Of course, films are readily available on streaming services such as Netflix , but there’s not much there that we haven’t already viewed elsewhere – so, when we hear about Curzon Home Cinema, where there’s no monthly contract and where recently released films can by rented for a set fee, we are naturally keen to try it out. Prices range from £4.99 to £9.99 and there are discounts for those who choose to become members. Portrait of a Lady On Fire is our first foray into the service.

This handsome French production has all the familiar tropes of a classic Gothic horror: an empty house in a remote location; dark candlelit corners; there’s even what appears to be a ‘ghostly’ presence haunting its corridors. But writer/director Céline Sçiamma clearly has other intentions and what gradually emerges here is a tragic love story enacted in a period when such love was strictly forbidden.

Portrait painter Marian (Noémie Merlant) arrives on an unnamed island. She’s been commissioned by Lan Contesse (Valerio Golino) to paint a portrait of her daughter, Hélöise (Adèle Haenel), who – after the death of her older sister – is about to be betrothed to a man she has never met. But Hélöise – understandably – really isn’t in the mood to have her portrait painted, so Marian is going to have to spend as much time as she can with her and produce the portrait in secret. Locked up together in the house, with just young maid Sophie (Luàna Bajrami) for company, Marian and Hélöise grow closer by the day…

This is a gorgeous film, featuring beautifully nuanced performances from the two leads and gifted with some sumptuous cinematography. It’s a strikingly feminist story, clearly demonstrating the unfairness of womanhood in the 18th century. But it’s strongest suit is in the depiction of an artist at work, as Marian gradually builds her images from rough lines in charcoal to the finished product. There’s also a stunning set piece where we fully understand the full meaning of that unwieldy title and also a bitter-sweet coda that drives the film’s powerful message straight to the heart.

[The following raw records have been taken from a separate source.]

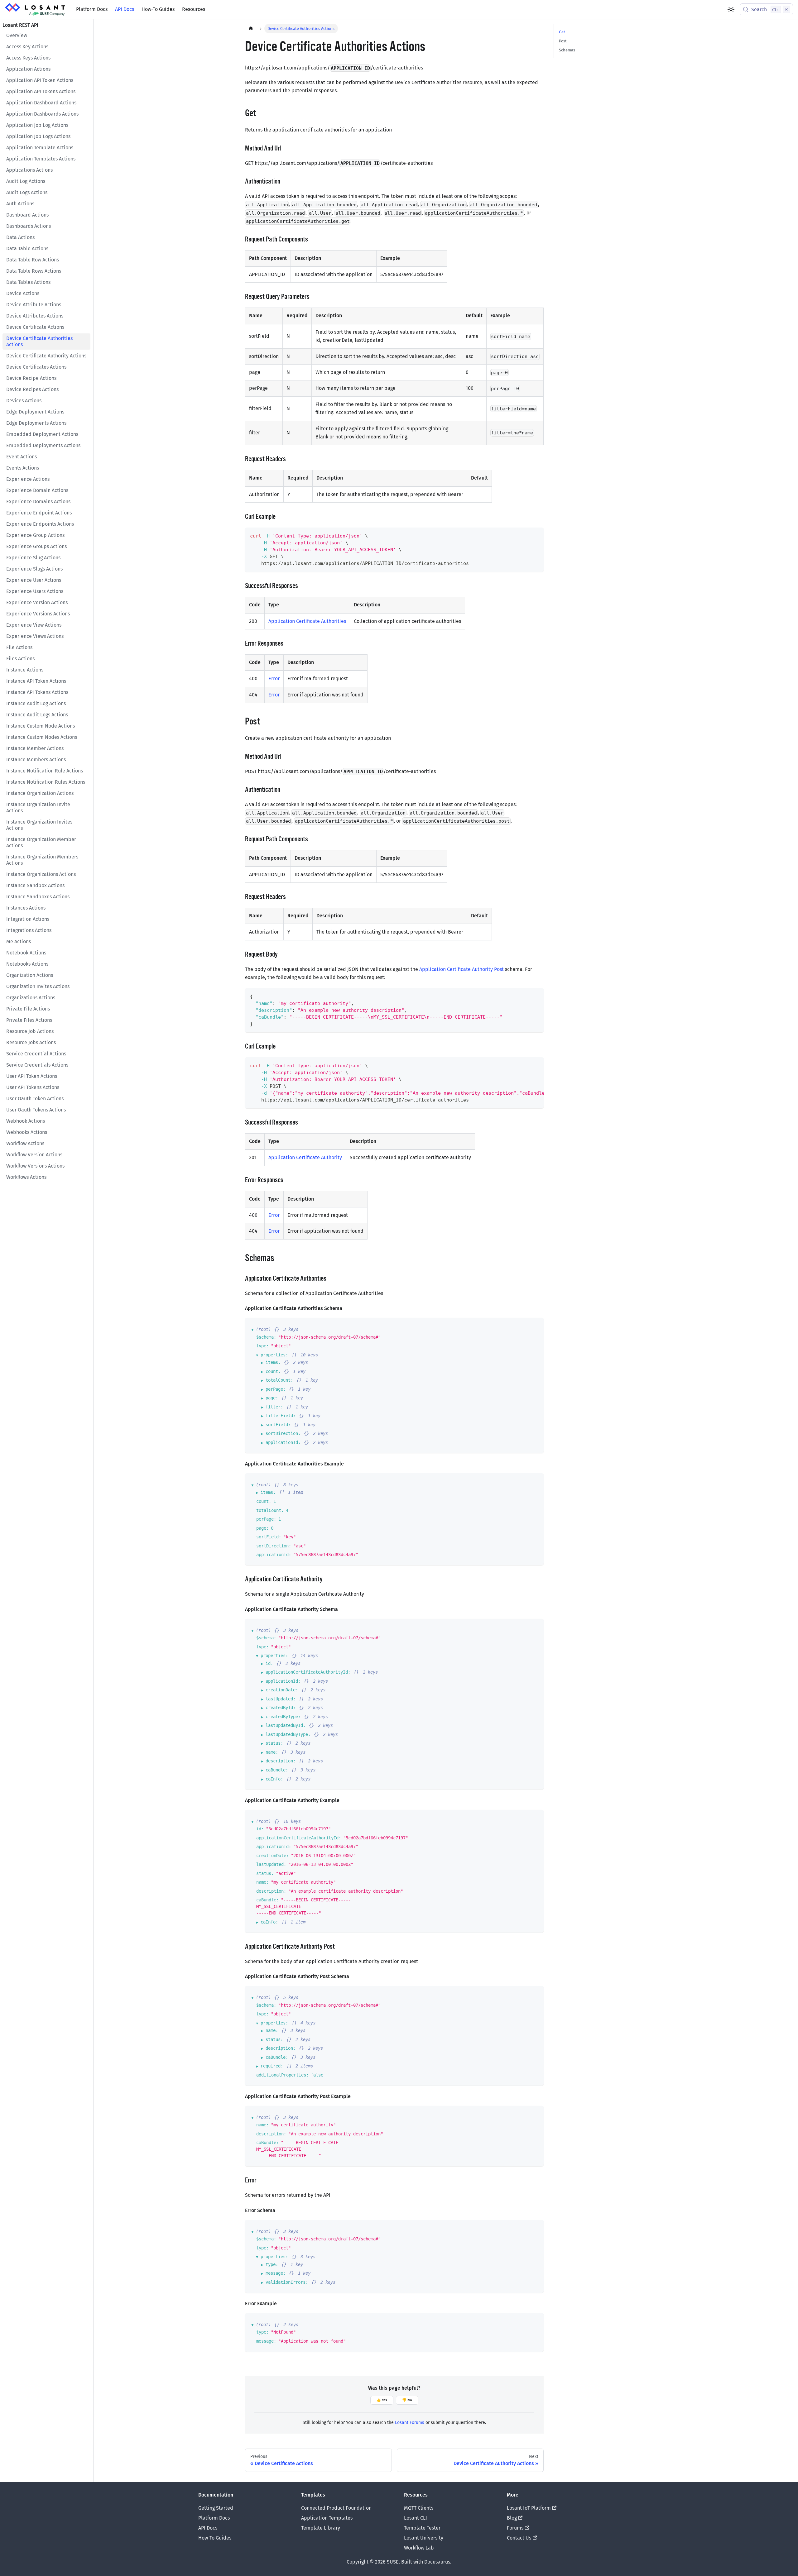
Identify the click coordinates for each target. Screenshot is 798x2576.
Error (274, 678)
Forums (515, 2528)
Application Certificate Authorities (307, 621)
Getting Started (215, 2508)
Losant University (423, 2538)
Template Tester (422, 2528)
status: (274, 1743)
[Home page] (251, 28)
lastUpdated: (281, 1698)
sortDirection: (283, 1433)
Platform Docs (92, 9)
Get (562, 32)
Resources (193, 9)
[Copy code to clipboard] (536, 535)
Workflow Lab (419, 2548)
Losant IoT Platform (529, 2508)
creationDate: (282, 1689)
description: (281, 1760)
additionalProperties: (282, 2074)
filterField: (281, 1415)
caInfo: (274, 1778)
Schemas (567, 50)
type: (262, 1345)
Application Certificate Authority (305, 1157)
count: (273, 1371)
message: (276, 2273)
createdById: (281, 1707)
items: (273, 1362)
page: (272, 1397)
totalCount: (279, 1380)
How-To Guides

Curzon Home Cinema is surely the place to procure your cinematic fix.

4.6 stars

Philip Caveney

The Cat Returns


When the world goes mad, when cinemas across the UK close their doors, and when all major film releases are pushed back for months, what does a movie reviewer do for entertainment? Well, the recent rash of Studio Ghibli films, streamed on Netflix, seems a promising source to explore.

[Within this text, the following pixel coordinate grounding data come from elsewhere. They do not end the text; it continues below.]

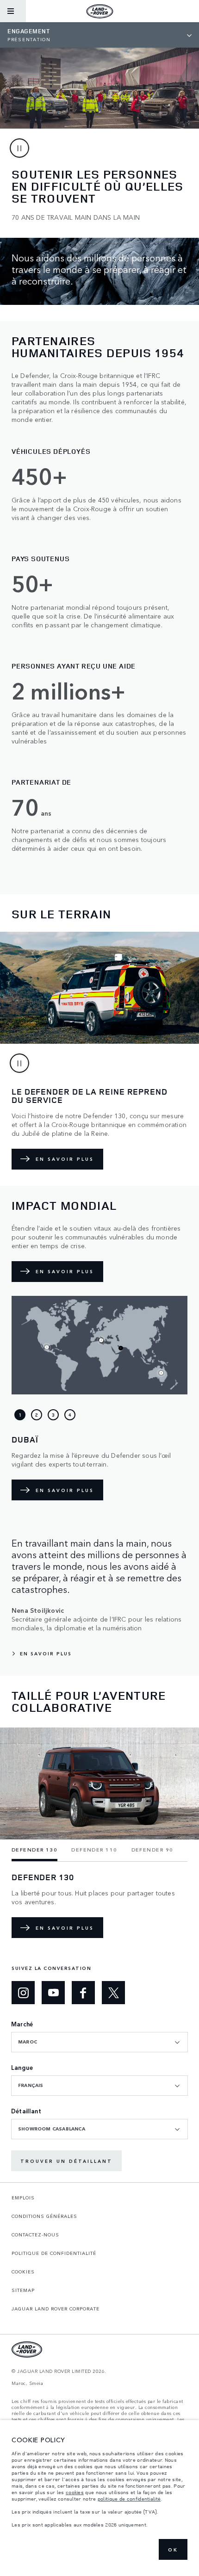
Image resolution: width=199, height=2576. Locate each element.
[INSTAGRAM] (23, 1992)
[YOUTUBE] (53, 1992)
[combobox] (99, 2042)
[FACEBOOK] (83, 1992)
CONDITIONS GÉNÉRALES (44, 2216)
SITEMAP (23, 2290)
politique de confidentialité (129, 2499)
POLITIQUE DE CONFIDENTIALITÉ (54, 2253)
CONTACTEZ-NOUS (35, 2234)
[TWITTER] (113, 1992)
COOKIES (23, 2271)
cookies (75, 2492)
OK (173, 2549)
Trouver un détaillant (66, 2161)
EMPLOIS (23, 2197)
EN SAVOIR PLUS (65, 1159)
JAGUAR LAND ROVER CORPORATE (56, 2308)
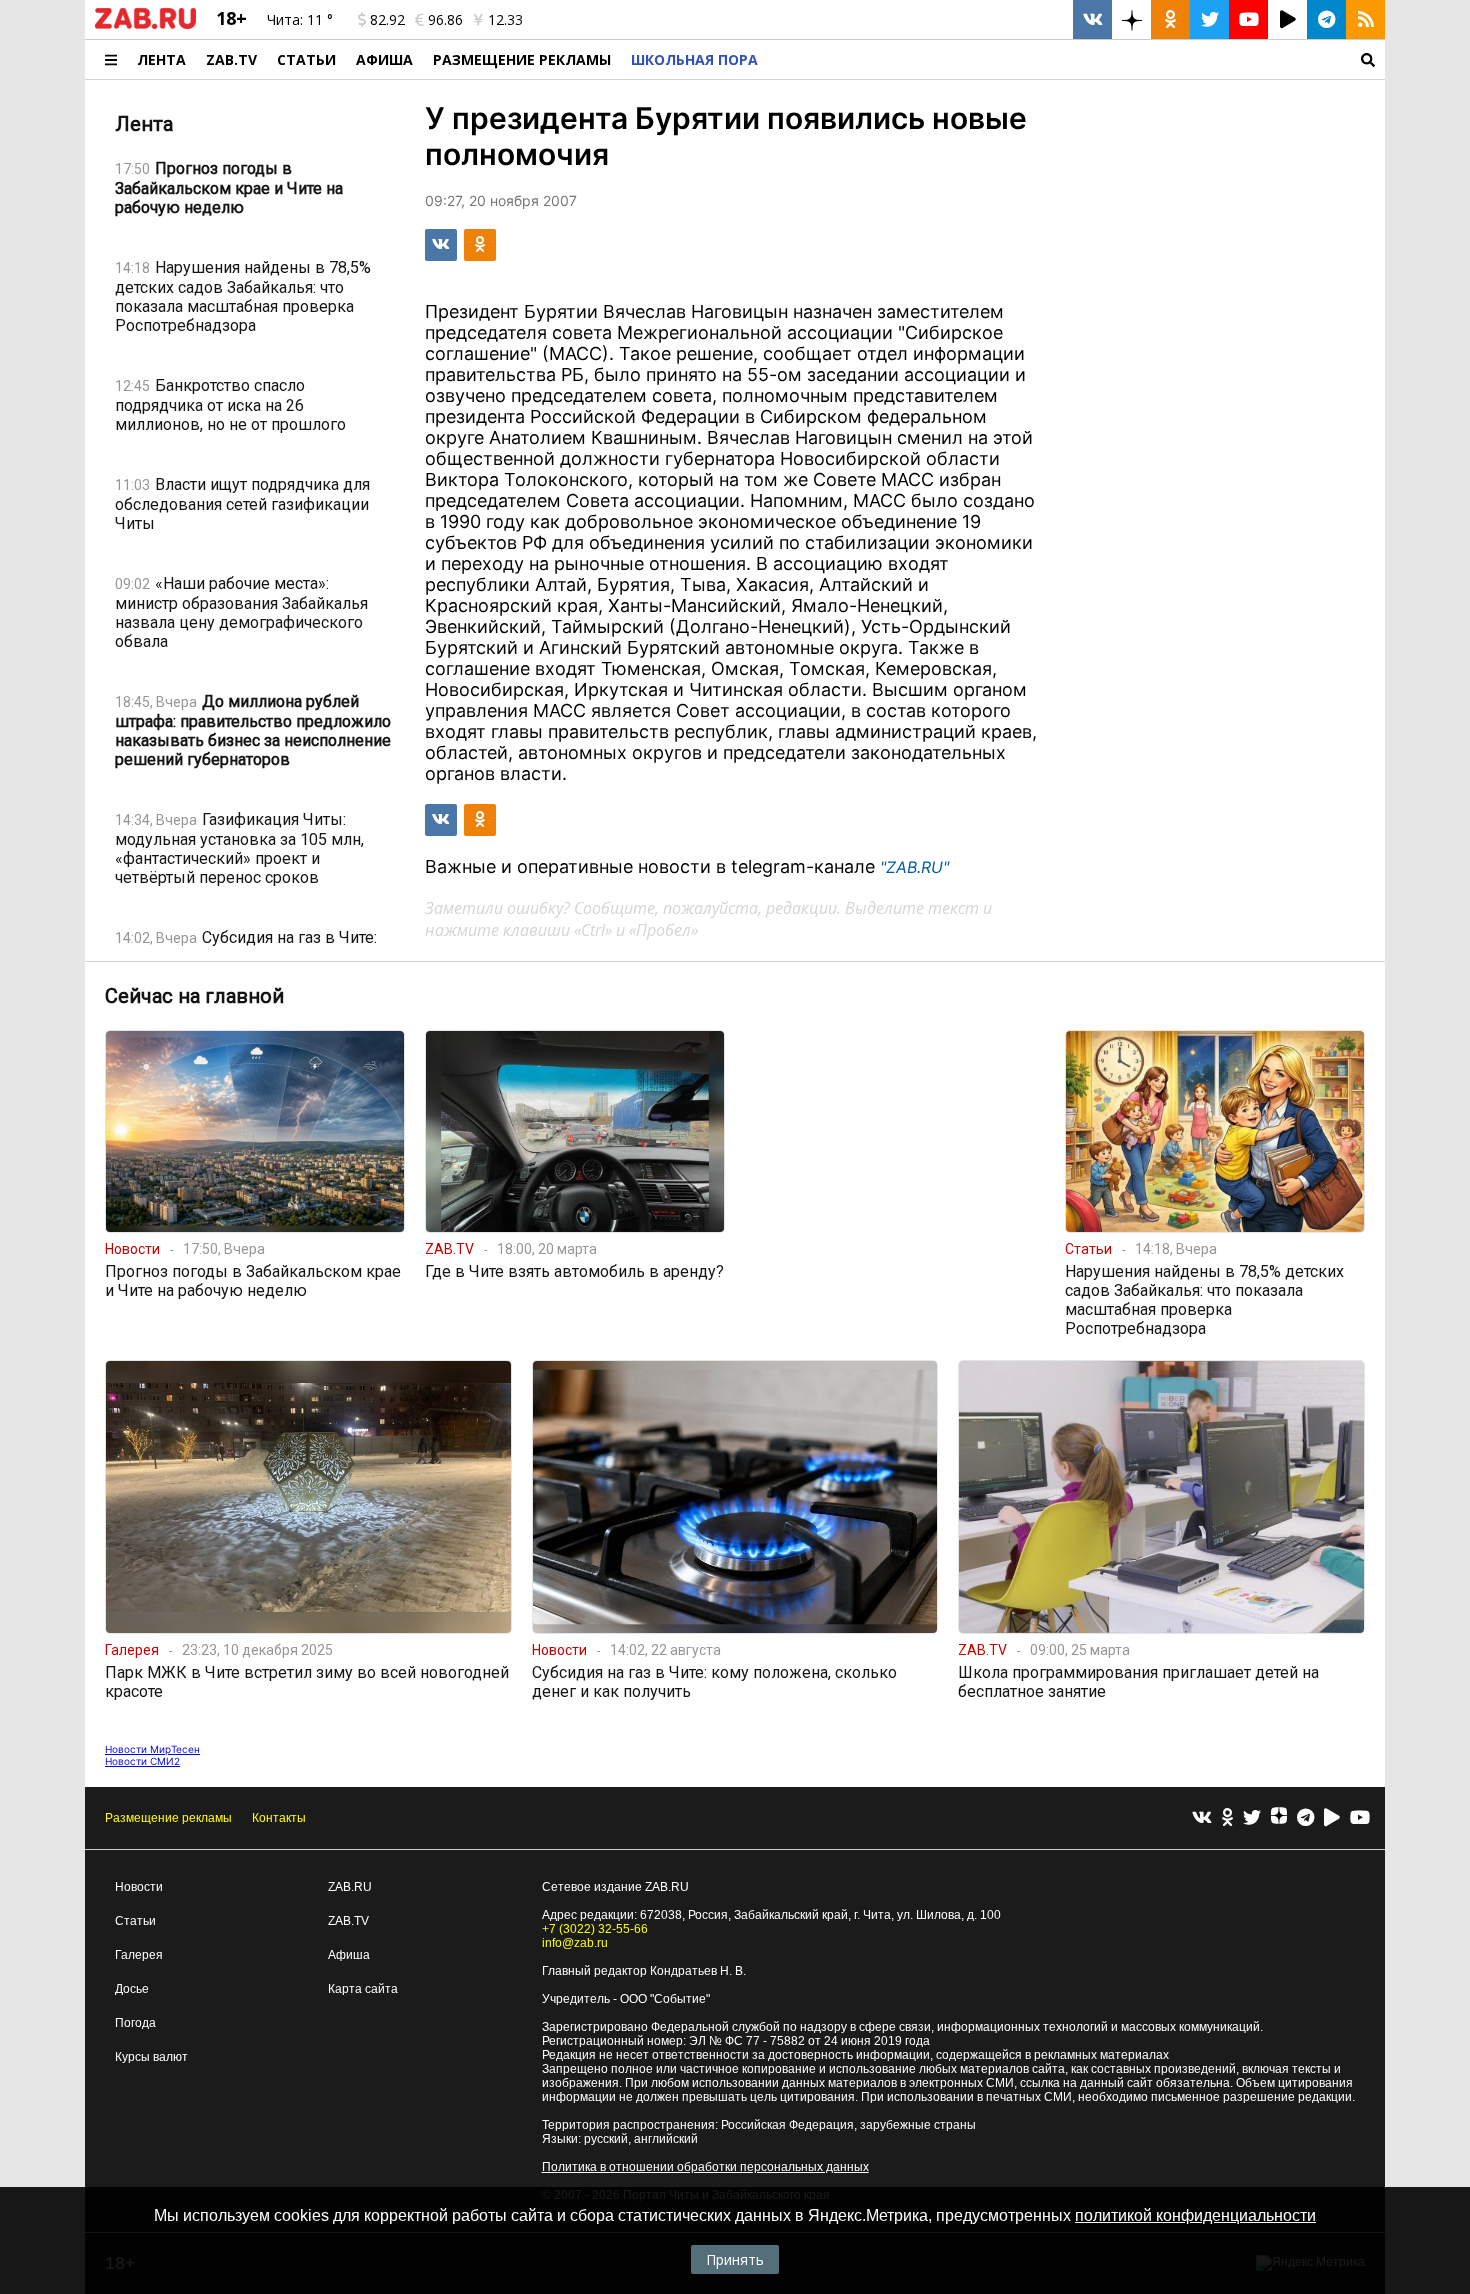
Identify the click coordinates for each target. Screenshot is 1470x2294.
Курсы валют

We’ve seen many of the big hitters, of course, but here’s something we missed on its first release in 2002. Directed by Hiroyuki Morita (who directed Akira and The Ghost in the Shell), The Cat Returns tells the story of Haru (Chizuru Ikewaki), a shy seventeen-year-old schoolgirl, whose life is completely upended when she saves a cat from being run over by a truck. It turns out that he’s no ordinary moggie, but Prince Lune (Takayuki Yamada), the heir to the magical Cat Kingdom. What’s more, he’s determined to reward Haru for her good deed, even though showering her with mice isn’t as well-received as he expects.

This features the usual enchanting hand-drawn animation and a storyline that owes more than a passing debt to Alice in Wonderland – indeed, there are whole sequences here that pay homage to Lewis Carroll’s most famous book and the similarities are too marked to be accidental. While Alice finds her way to Wonderland by following a white rabbit, Haru follows podgy white cat, Muta (Tetsu Watanabe), and ends up in an equally bewildering destination.

Much like that story, the plot here meanders into some very eccentric backwaters and doesn’t make very much sense, but that’s not really a problem. I love the character of Baron (Yoshihiko Hakamada), a super-cool cat who sports a sharp suit and bowler hat and has more than a dash of 007 about him – and Tetsurô Tanba’s Cat King is also entertaining, a clumsy buffoon, intent on marrying his son off to Haru (I know, weird, right?).

While The Cat Returns may not be top flight Ghibli, it’s nonetheless quirky and inventive enough to make an hour and fifteen minutes pass in the blink of a cat’s eye. And right now, that’s a bonus.